#### Supplied records:
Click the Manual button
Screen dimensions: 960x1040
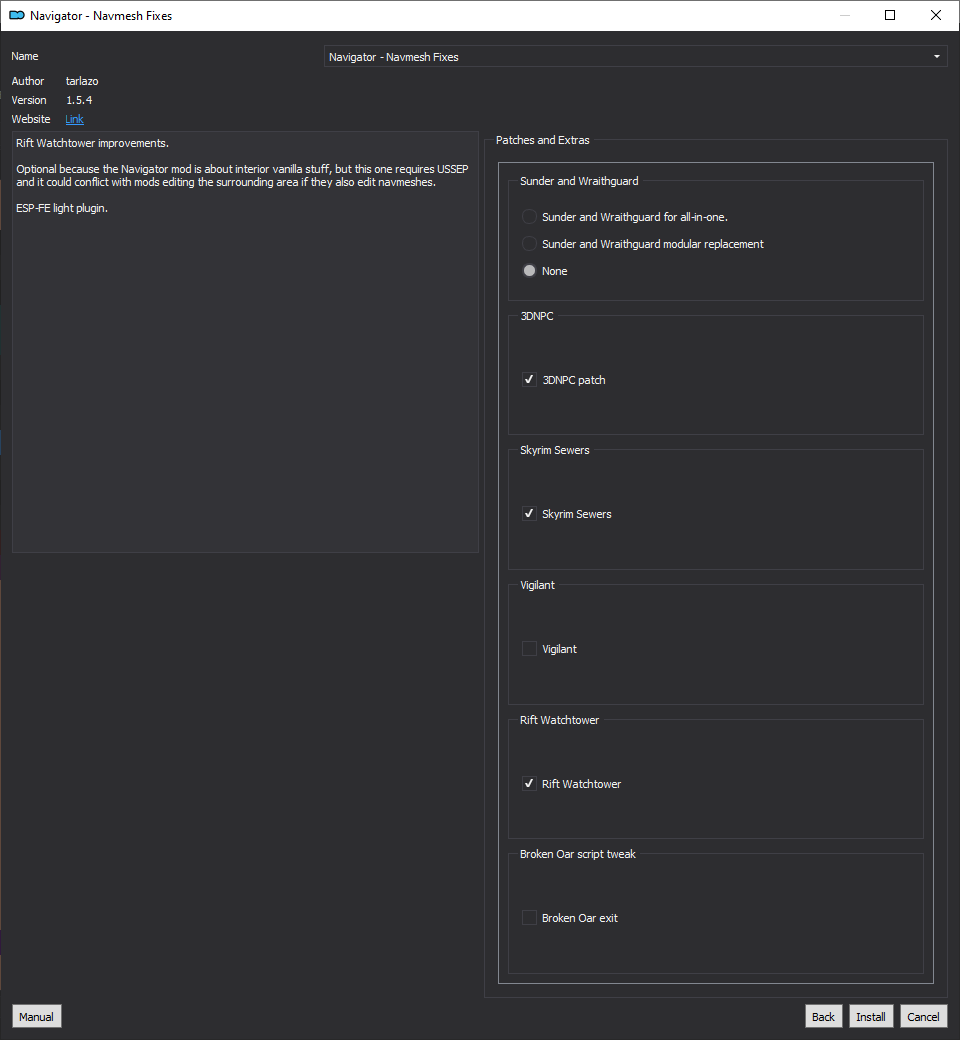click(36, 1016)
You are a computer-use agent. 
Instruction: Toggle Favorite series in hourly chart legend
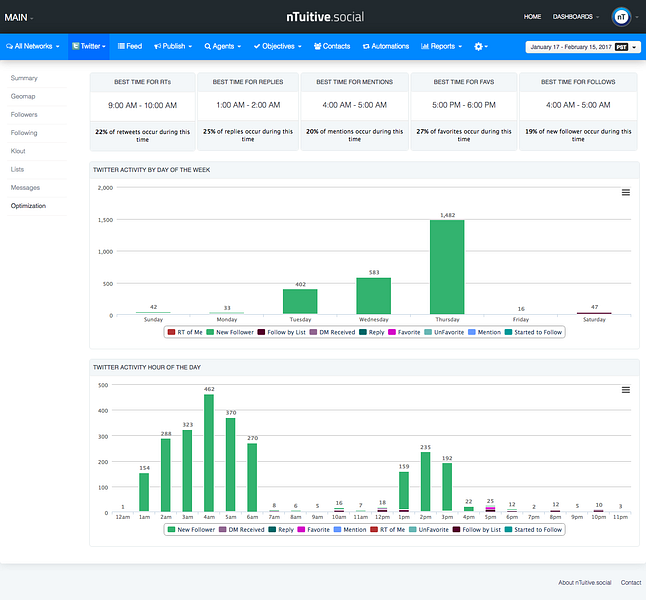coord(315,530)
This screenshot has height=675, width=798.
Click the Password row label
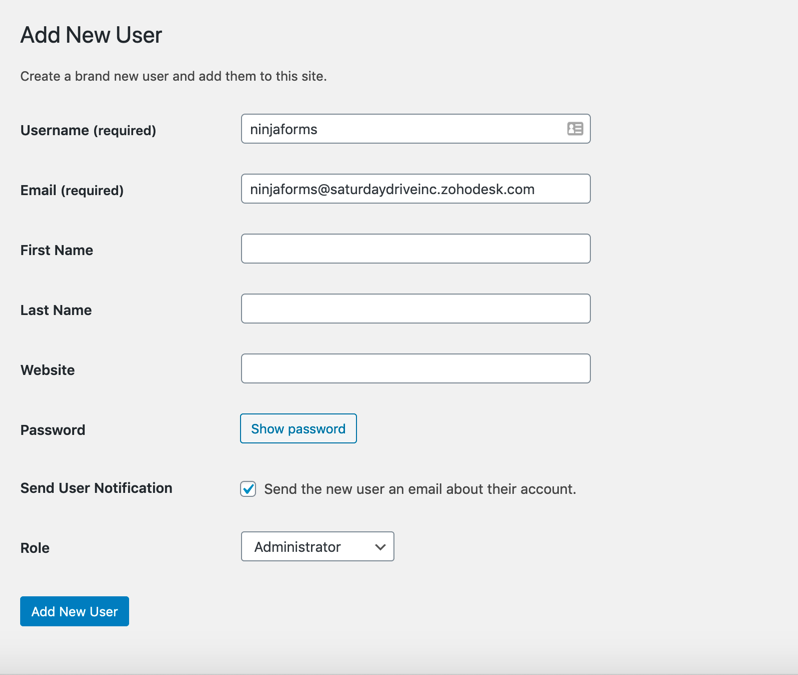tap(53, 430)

#### Exercise:
What is needed is an exact printout of all the entries, without the pictures.

#### Answer box:
Click the Manual button
Screen dimensions: 960x1040
click(36, 1016)
You are a computer-use agent. 
Instruction: Toggle Favorite series in hourly chart legend
coord(315,530)
This screenshot has height=675, width=798.
Click the Password row label
tap(53, 430)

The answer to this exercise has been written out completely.